Question

linear, quadratic, and exponential models #3
observe using graphs and tables that a quantity increasing exponentially eventually exceeds a quantity increasing linearly, quadratically, or (more general) as a polynomial function.

the table below shows the values of (2^x) and (2x^3 + 1) for some whole number values of (x):

(x)	(2^x)	(2x^3 + 1)
2	4	17
3	8	55
4	16	129
5	32	251

a. the numbers in the third column (values of (2x^3 + 1)) are all larger than the numbers in the second column (values of (2^x)). does this remain true if the table is extended to include whole number values up to ten?

b. explain how you know that the values of (2^x) will eventually exceed those of the polynomial (2x^3 + 1). what is the smallest whole number value of (x) for which this happens?

Explanation:

Part (a)

Step 1: Calculate for \( x = 6 \)

For \( 2^x \), when \( x = 6 \), \( 2^6 = 64 \). For \( 2x^3 + 1 \), when \( x = 6 \), \( 2(6)^3 + 1 = 2(216)+1 = 432 + 1 = 433 \). Here, \( 2x^3 + 1>2^x \).

Step 2: Calculate for \( x = 7 \)

For \( 2^x \), \( 2^7 = 128 \). For \( 2x^3 + 1 \), \( 2(7)^3 + 1 = 2(343)+1 = 686 + 1 = 687 \). Still, \( 2x^3 + 1>2^x \).

Step 3: Calculate for \( x = 8 \)

For \( 2^x \), \( 2^8 = 256 \). For \( 2x^3 + 1 \), \( 2(8)^3 + 1 = 2(512)+1 = 1024 + 1 = 1025 \). \( 2x^3 + 1>2^x \).

Step 4: Calculate for \( x = 9 \)

For \( 2^x \), \( 2^9 = 512 \). For \( 2x^3 + 1 \), \( 2(9)^3 + 1 = 2(729)+1 = 1458 + 1 = 1459 \). \( 2x^3 + 1>2^x \).

Step 5: Calculate for \( x = 10 \)

For \( 2^x \), \( 2^{10}=1024 \). For \( 2x^3 + 1 \), \( 2(10)^3 + 1 = 2(1000)+1 = 2000 + 1 = 2001 \). \( 2x^3 + 1>2^x \).
So, when we extend the table to \( x = 10 \), the values of \( 2x^3 + 1 \) are still larger than \( 2^x \).

Part (b)

Step 1: Recall Growth Rates

Exponential functions (like \( 2^x \)) have a growth rate that is proportional to their current value (the derivative of \( a^x \) is \( \ln(a)a^x \), which is an exponential function itself). Polynomial functions (like \( 2x^3 + 1 \)) have a growth rate proportional to a polynomial of one degree less (the derivative of \( 2x^3+1 \) is \( 6x^2 \), a quadratic function). As \( x \) becomes very large, the exponential function's growth rate will outpace the polynomial's growth rate because the exponential function's rate of increase accelerates faster than the polynomial's.

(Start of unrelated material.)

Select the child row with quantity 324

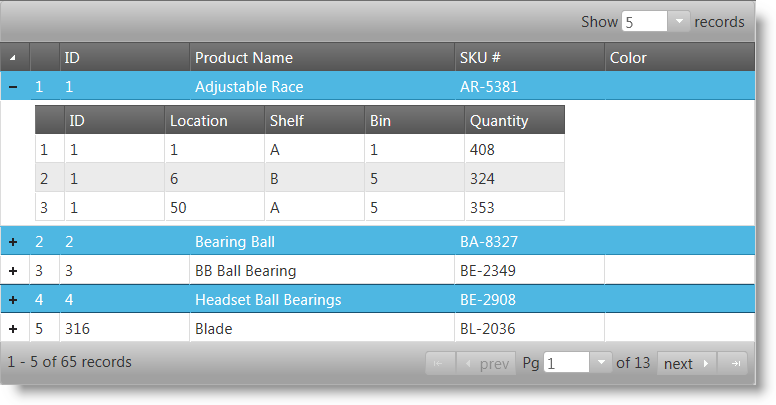coord(514,179)
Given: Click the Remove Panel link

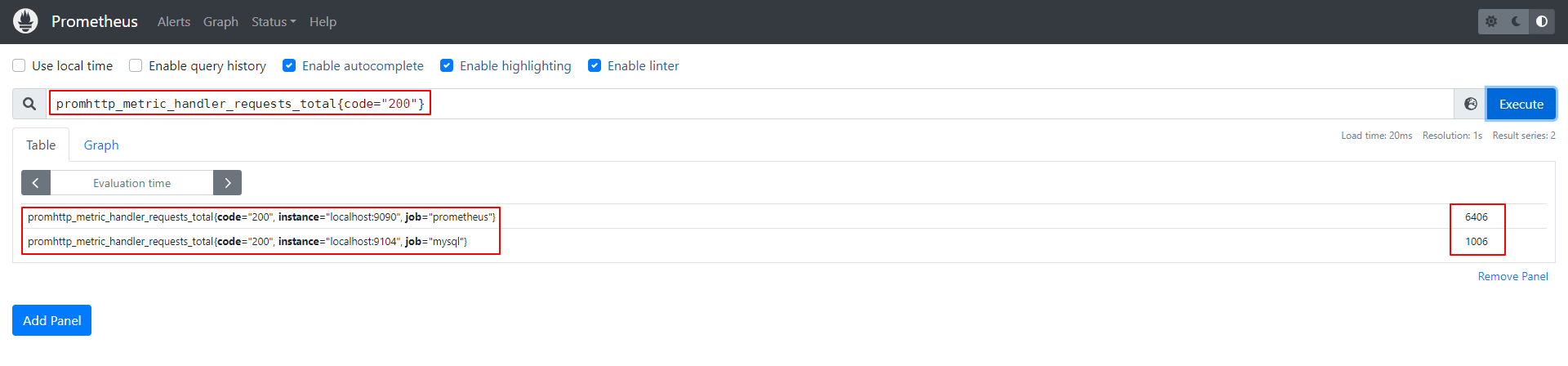Looking at the screenshot, I should [1512, 276].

Step 2: Find the Smallest \( x \)

We continue calculating:

• For \( x = 11 \): \( 2^{11}=2048 \), \( 2(11)^3 + 1 = 2(1331)+1 = 2662 + 1 = 2663 \). \( 2x^3 + 1>2^x \).
• For \( x = 12 \): \( 2^{12}=4096 \), \( 2(12)^3 + 1 = 2(1728)+1 = 3456 + 1 = 3457 \). \( 2x^3 + 1>2^x \).
• For \( x = 13 \): \( 2^{13}=8192 \), \( 2(13)^3 + 1 = 2(2197)+1 = 4394 + 1 = 4395 \). Now, \( 2^x(8192)>2x^3 + 1(4395) \).

Answer:

(Part a):
Yes, the values of \( 2x^3 + 1 \) remain larger than \( 2^x \) when the table is extended to whole numbers up to ten.